Io vorrei che nella luna

ci si andasse in ciclomotore

per vedere se anche lassù

chi sta zitto non fa rumore.

 

Io vorrei che nella luna

ci si andasse in accelerato

per vedere se anche lì

chi non mangia la domenica

ha fame il lunedì.

196. Chi comanda?

Ho domandato a una bambina:-Chi comanda in casa?

sta zitta e mi guarda.

-Su, chi comanda da voi: il babbo o la mamma?

-Dunque, me lo dici? Dimmi chi è il padrone.

Di nuovo mi guarda, perplessa.

-Non sai cosa vuol dire comandare?

Sì che lo sa.

-Non sai che vuol dire padrone?

Sì che lo sa.

-E allora?

Mi guarda e tace. Mi debbo arrabbiare? O forse è muta, la poverina. Ora poi scappa addirittura, di corsa, fino in cima al prato.

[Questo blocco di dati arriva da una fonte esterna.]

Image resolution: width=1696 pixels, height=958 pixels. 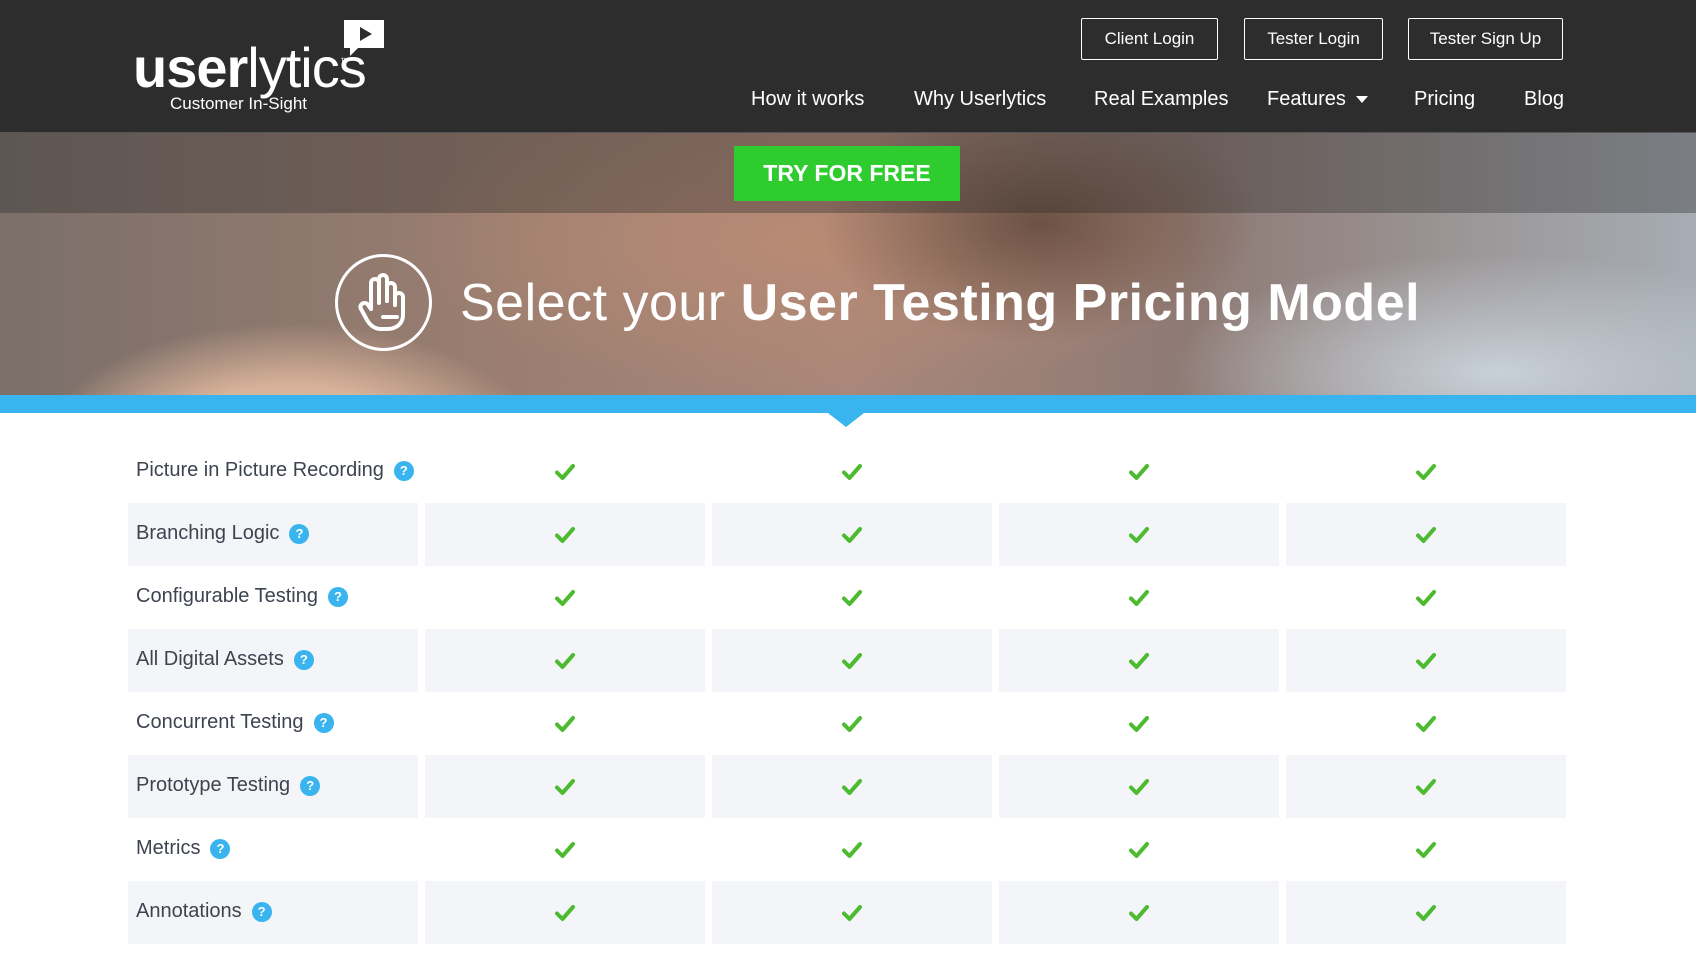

E di lassù si volta a mostrarmi la lingua e mi grida, ridendo:-Non comanda nessuno, perché ci vogliamo bene.

195. Il monumento

Ho saputo che a Tokio in un vecchio monastero

hanno messo un monumento, ma strano per davvero.

È dedicato, dicono, a tre bravi signori

che del fin-riki-sha furono inventori.

 

Questo fin-riki-sha sarebbe poi il riksciò.

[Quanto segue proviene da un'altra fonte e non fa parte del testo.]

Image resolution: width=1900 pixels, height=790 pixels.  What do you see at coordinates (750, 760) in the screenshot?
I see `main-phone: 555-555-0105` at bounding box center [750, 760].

Ne sapete come prima? È comodo, solamente….

 

C’è tra le stanghe, al posto del cavallo o del somarello, un uomo,

un uomo vero, e questo non è bello.

 

Era il caso di fare un monumento agli scaltri

che hanno inventato la fatica degli altri?

 

In conclusione io trovo, dopo averci ben pensato,

che certi monumenti sono marmo sprecato.